** Provided information follows **

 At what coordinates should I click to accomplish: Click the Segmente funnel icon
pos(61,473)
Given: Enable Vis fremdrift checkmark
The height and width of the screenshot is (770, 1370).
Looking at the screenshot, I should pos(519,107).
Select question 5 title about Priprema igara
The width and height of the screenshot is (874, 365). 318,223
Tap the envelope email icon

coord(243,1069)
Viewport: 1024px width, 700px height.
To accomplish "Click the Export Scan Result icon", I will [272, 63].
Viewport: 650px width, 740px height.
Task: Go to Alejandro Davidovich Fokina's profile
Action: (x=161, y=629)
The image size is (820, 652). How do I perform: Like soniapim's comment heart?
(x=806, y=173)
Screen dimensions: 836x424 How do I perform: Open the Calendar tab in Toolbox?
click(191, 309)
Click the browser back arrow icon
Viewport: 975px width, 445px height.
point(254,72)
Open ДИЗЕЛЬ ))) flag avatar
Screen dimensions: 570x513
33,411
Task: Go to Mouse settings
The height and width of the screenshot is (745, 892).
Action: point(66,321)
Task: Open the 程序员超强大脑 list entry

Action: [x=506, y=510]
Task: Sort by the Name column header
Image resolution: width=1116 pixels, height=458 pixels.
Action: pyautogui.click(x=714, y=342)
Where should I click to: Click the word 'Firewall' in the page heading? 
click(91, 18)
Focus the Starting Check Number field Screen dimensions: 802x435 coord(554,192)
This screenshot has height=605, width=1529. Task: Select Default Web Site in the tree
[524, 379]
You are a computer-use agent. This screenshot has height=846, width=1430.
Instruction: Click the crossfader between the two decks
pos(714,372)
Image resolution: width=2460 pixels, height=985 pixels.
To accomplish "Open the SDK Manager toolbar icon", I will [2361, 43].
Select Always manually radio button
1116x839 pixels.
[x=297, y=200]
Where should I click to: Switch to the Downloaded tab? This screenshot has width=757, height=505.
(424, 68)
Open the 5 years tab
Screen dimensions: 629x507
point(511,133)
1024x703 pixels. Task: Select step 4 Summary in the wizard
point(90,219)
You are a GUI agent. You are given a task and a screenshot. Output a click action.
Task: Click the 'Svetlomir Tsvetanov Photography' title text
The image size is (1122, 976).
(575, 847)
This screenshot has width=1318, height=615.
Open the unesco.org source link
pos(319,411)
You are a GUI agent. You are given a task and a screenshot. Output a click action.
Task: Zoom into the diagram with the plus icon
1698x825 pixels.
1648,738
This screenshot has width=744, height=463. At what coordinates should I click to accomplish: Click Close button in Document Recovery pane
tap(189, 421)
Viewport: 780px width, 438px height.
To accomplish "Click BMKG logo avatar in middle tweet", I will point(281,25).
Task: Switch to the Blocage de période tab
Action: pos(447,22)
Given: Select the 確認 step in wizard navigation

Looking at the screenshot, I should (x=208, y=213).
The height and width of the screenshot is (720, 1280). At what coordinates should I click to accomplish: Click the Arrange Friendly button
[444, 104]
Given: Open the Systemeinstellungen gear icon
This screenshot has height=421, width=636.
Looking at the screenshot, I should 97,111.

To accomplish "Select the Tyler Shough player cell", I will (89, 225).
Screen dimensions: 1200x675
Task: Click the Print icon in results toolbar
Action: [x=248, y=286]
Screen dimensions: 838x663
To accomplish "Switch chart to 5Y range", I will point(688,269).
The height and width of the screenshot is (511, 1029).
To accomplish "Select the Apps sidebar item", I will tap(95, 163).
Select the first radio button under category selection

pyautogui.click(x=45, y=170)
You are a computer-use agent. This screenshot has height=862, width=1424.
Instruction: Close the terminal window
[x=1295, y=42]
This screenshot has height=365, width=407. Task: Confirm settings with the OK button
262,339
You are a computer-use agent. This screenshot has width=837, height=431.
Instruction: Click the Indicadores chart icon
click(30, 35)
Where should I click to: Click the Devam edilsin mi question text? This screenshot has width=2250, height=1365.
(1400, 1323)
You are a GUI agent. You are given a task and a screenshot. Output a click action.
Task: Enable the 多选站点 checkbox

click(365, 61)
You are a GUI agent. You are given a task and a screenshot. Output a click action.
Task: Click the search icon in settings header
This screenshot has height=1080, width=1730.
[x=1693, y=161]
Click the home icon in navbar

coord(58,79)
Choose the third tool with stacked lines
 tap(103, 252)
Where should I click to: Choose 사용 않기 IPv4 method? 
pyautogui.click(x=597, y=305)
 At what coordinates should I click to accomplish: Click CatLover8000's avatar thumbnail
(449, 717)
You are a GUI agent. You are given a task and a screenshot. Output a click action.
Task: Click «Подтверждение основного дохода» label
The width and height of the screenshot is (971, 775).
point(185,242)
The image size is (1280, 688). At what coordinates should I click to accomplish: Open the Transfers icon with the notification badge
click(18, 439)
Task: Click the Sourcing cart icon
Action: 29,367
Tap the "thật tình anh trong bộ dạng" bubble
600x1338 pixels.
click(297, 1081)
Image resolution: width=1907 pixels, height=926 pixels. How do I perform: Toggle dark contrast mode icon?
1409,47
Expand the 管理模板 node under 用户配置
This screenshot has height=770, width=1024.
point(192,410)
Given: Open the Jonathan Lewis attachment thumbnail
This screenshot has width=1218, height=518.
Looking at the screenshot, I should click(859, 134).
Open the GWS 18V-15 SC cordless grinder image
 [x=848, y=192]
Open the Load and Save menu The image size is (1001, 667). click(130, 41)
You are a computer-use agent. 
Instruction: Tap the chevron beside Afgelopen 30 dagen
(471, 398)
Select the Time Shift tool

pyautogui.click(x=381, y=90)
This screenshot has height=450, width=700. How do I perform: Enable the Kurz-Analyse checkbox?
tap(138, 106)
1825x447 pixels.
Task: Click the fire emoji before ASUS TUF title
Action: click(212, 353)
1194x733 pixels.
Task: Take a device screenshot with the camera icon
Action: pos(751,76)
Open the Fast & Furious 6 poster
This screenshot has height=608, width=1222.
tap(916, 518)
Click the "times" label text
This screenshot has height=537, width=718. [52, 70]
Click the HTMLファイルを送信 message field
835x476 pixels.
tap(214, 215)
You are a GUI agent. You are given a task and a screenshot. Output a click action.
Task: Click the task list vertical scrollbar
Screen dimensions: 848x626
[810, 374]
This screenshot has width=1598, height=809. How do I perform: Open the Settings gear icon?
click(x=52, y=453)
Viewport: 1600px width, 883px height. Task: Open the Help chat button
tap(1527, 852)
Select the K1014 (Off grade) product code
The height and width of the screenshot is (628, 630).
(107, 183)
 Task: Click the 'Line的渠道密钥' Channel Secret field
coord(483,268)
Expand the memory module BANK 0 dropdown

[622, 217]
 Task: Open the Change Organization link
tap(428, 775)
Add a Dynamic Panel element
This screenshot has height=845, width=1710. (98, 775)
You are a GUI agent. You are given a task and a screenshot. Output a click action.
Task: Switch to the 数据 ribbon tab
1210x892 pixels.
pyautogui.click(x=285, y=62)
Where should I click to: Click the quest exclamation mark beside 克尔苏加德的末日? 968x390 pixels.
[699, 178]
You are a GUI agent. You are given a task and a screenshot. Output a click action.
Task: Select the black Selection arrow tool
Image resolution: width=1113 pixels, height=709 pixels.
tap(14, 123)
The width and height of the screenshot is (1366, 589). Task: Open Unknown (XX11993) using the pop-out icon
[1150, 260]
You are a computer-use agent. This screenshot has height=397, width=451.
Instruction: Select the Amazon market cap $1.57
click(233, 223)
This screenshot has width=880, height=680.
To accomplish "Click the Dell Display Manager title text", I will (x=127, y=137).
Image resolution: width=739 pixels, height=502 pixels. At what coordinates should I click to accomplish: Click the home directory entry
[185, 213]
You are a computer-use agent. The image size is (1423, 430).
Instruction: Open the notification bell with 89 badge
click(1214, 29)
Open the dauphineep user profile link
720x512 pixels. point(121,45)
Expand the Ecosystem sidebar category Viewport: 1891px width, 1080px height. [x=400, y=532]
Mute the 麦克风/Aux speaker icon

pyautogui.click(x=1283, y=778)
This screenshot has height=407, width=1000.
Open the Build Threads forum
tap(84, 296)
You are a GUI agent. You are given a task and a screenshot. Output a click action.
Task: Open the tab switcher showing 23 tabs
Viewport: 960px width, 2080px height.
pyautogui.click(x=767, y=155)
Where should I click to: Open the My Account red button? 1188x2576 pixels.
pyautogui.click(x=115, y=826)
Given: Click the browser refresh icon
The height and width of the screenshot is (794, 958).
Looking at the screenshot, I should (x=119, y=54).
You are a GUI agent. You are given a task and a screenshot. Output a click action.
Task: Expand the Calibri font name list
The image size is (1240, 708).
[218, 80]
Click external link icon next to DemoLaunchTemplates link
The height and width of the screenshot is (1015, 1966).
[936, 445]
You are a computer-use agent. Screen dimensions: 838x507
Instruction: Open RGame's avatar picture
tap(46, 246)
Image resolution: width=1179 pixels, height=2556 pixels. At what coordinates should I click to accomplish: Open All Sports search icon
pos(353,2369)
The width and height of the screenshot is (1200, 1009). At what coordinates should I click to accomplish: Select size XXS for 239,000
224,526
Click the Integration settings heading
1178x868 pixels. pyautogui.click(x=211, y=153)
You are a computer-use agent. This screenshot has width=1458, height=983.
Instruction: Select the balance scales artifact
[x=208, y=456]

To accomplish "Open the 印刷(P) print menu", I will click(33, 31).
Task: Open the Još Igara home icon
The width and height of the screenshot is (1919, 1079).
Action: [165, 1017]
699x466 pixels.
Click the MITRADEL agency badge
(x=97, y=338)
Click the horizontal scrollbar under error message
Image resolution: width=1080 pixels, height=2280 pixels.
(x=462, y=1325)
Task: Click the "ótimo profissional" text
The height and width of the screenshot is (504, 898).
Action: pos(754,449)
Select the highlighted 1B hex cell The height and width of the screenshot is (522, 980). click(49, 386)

** End of Provided information **

— The problem —
Please repeat word for word the lines above that run from the beginning through the line containing "Viewport: 1024px width, 700px height.", keeping both the first and that last line.

— Completed task —
 At what coordinates should I click to accomplish: Click the Segmente funnel icon
pos(61,473)
Given: Enable Vis fremdrift checkmark
The height and width of the screenshot is (770, 1370).
Looking at the screenshot, I should pos(519,107).
Select question 5 title about Priprema igara
The width and height of the screenshot is (874, 365). 318,223
Tap the envelope email icon

coord(243,1069)
Viewport: 1024px width, 700px height.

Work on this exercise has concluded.